INDIANAPOLIS — Four times since the start of 2023, the Marion County Prosecutor has pressed felony neglect charges against gun owners who were responsible for the firearms their children accessed to shoot themselves.

Three times last year, those gunshot wounds were fatal.

Last week, an east side mother was charged for her child’s self-inflicted shooting in January. The 7-year-old boy survived the gunshot wound to his stomach.

”It’s heartbreaking. And we’ve made national headlines time and time again because of these instances,” said State Rep.
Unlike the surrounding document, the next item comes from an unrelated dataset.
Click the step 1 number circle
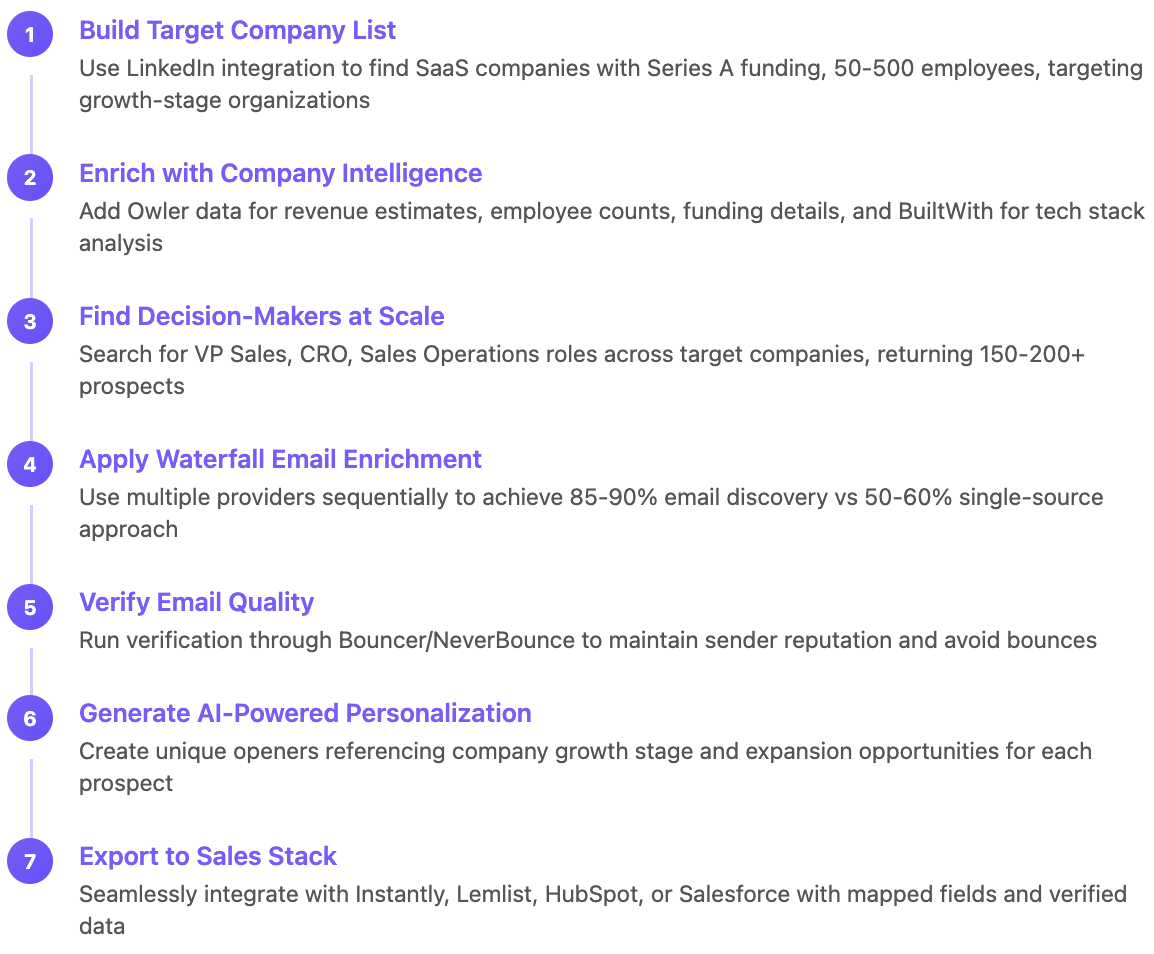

Victoria Garcia Wilburn, a Democrat representing Marion and Hamilton counties. ”Children, more than likely when there’s a firearm unsecured in their home, are going to injure another family member, most likely a sibling.”

Garcia Wilburn co-sponsored an unsuccessful bill in this year’s General Assembly to charge a gun owner with felony neglect if their firearm falls into the hands of a child because it wasn’t properly secured and the weapon was later used to cause bodily injury or death.

”Nobody is being held accountable and this piece of legislation is very sensible,” she said. “If you’re the adult in the home, just as we ask you to lock up toxins and poisons and your medicine cabinet, we’re asking you to lock up your firearm.”

Mario Massillamany is a former Marion County deputy prosecutor now in private practice as a defense attorney in Fishers.

”We felt that by publicizing the criminal offense you could be potentially charged with, it made people be more aware to secure their guns and make sure that their kids weren’t able to get ahold of them,” he said. “But for the neglect of that parent, that child would still be alive, and so somebody needs to be held accountable for that neglect.”

On Granville Court in January, IMPD detectives recovered six more guns on the property, three of them accessible by children, and reported that the mother was told by the Department of Child Services in 2020 that she needed to do a better job of securing her weapons and did not.

”As a defense attorney, I would look to make sure that my client had done steps such as educating the child of the dangers of having a gun and then what proper mechanisms and procedures they took to make sure that gun was secure,” said Massillamany.

In the Noblesville West Middle School shooting in 2018, a 13-year-old shot a classmate and a teacher with a gun he brought from home.

While that firearm had been secured in a gun safe, police found the keys to the safe dangling in the lock.

Prosecutors are sometimes reluctant to file criminal charges against an adult who may already be devastated by the firearms injury of a child in their custody.

”It’s probably the most unimaginable grief,” said Garcia Wilburn. “I can’t imagine it’s a grief you ever heal from. And so if the life of the children in your home are that meaningful to you, we’re asking you, as an adult, as a responsible gun owner, to make sure that the unimaginable would never happen.”

”There is a responsibility that comes with the right to bear arms and that is to make sure you keep your gun safe and secure,” said Massillamany. “We need to make sure that parents are held accountable when they’re not doing that.”

Today, jury selection began in Michigan in the case against James Crumbley, father of Oxford High School shooter Ethan Crumbley, who killed four classmates with a gun his parents bought him in November of 2021.

Last month, Jennifer Crumbley was found guilty of four counts of involuntary manslaughter for her role in making the gun available and not exercising care for her son leading up to the killings.